Now that we have some data, the first thing to do is get rid of the non-numeric characters. This example assumes the column is up to 15 characters long, you'll need to cut and paste if you have more:

UPDATE NUMTEST SET COL1 =
CASE
WHEN substring(col1, 1,1) LIKE '[0-9]'
THEN substring(col1, 1,1) ELSE '' END +
CASE
WHEN substring(col1, 2,1) LIKE '[0-9]'
THEN substring(col1, 2,1) ELSE '' END +
CASE
WHEN substring(col1, 3,1) LIKE '[0-9]'
THEN substring(col1, 3,1) ELSE '' END +
CASE
WHEN substring(col1, 4,1) LIKE '[0-9]'
THEN substring(col1, 4,1) ELSE '' END +
CASE
WHEN substring(col1, 5,1) LIKE '[0-9]'
THEN substring(col1, 5,1) ELSE '' END +
CASE
WHEN substring(col1, 6,1) LIKE '[0-9]'
THEN substring(col1, 6,1) ELSE '' END +
CASE
WHEN substring(col1, 7,1) LIKE '[0-9]'
THEN substring(col1, 7,1) ELSE '' END +
CASE
WHEN substring(col1, 8,1) LIKE '[0-9]'
THEN substring(col1, 8,1) ELSE '' END +
CASE
WHEN substring(col1, 9,1) LIKE '[0-9]'
THEN substring(col1, 9,1) ELSE '' END +
CASE
WHEN substring(col1, 10,1) LIKE '[0-9]'
THEN substring(col1, 10,1) ELSE '' END +
CASE
WHEN substring(col1, 11,1) LIKE '[0-9]'
THEN substring(col1, 11,1) ELSE '' END +
CASE
WHEN substring(col1, 12,1) LIKE '[0-9]'
THEN substring(col1, 12,1) ELSE '' END +
CASE
WHEN substring(col1, 13,1) LIKE '[0-9]'
THEN substring(col1, 13,1) ELSE '' END +
CASE
WHEN substring(col1, 14,1) LIKE '[0-9]'
THEN substring(col1, 14,1) ELSE '' END +
CASE
WHEN substring(col1, 15,1) LIKE '[0-9]'
THEN substring(col1, 15,1) ELSE '' END 


Now that we have only numeric values, we can get the length of each number and pad the zeros out to 13 for any column that is less than that length:

update numtest
set col1 =  rtrim(ltrim(col1)) + replicate( '0', 13- len(col1)) 
where len(rtrim(ltrim(col1))) < 13

Giving the result:


select * from numtest


col1            
--------------- 
1234500000000  
1234567890123  

(2 row(s) affected)




As always, back up your table first.


Jeff

----------


## andi_g69

Using a similar algorithm, however the code a bit condensed.
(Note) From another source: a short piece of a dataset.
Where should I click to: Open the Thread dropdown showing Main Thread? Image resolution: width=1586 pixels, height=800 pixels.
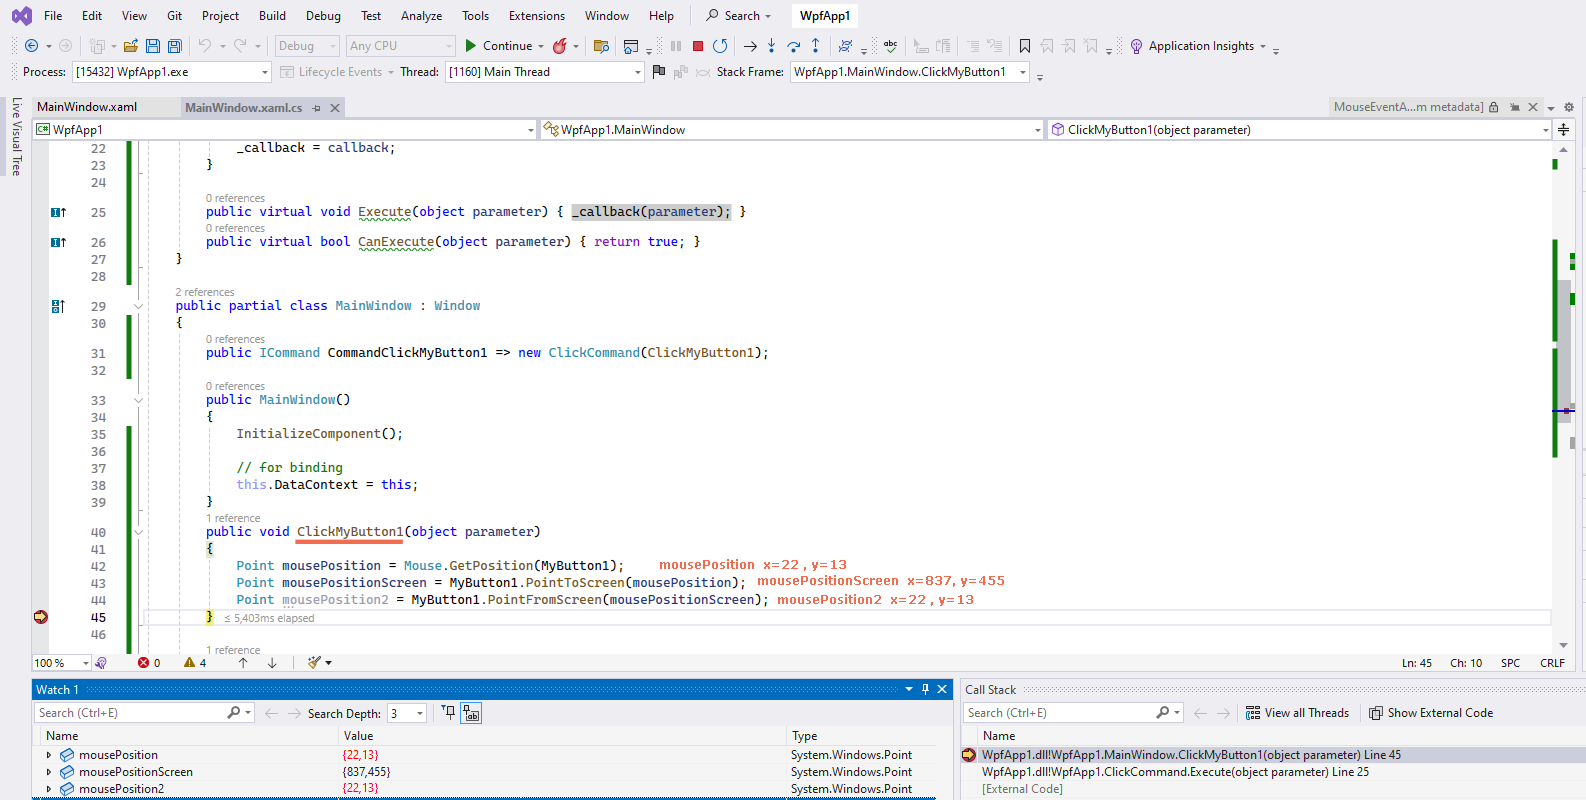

I have used the same sample table...

CREATE FUNCTION dbo.udf_stripNum (@sVal varchar (15)) RETURNS char (15) AS
BEGIN
DECLARE @iCount int, @sNumVal varchar (30)
SELECT @iCount = 1, @sNumVal = '000000000000000'
While @iCount <= Len (@sVal) BEGIN
	IF SUBSTRING (@sVal, @iCount, 1) LIKE '[0-9]' SET @sNumVal = @sNumVal + SUBSTRING (@sVal, @iCount, 1)
	SET @iCount = @iCount + 1
END
SET @sNumVal = RIGHT (@sNumVal, 15)
RETURN @sNumVal
END

select col1, dbo.udf_StripNum (LTRIM (RTRIM (col1))) from numtest

----------


## JBane

Good use of a function!

Jeff

----------


## sleezy

jeff :- 

Ran the first script and it works well.Thanks but why does it keep a length of 15 long? Please explain the 
( '0', 13- len(col1)) part.Its making the field 15 long instead of 13. 

update numtest
Set col1 = rtrim(ltrim(col1)) + replicate( '0', 13- len(col1)) 
where len(rtrim(ltrim(col1))) < 13

Results 

1#$234(*)5!!saf 	000000000012345
1234567890123   	001234567890123

Part two The Function
 Thanks its great. Just had to change the @sVal varchar (15)) to 13 and it works. Thanks guys my eyes have been opened.

----------


## JBane

Sleeze,
I simply used a 15 length column in my example, if you table has a max length of 13, then you would remove:


CASE
WHEN substring(col1, 14,1) LIKE '[0-9]'
THEN substring(col1, 14,1) ELSE '' END +
CASE
WHEN substring(col1, 15,1) LIKE '[0-9]'
THEN substring(col1, 15,1) ELSE '' END 

from the update statement. I like Andi's function better because you only need change the 13 to 15 as you have done. This statement:

set col1 = rtrim(ltrim(col1)) + replicate( '0', 13- len(col1)) 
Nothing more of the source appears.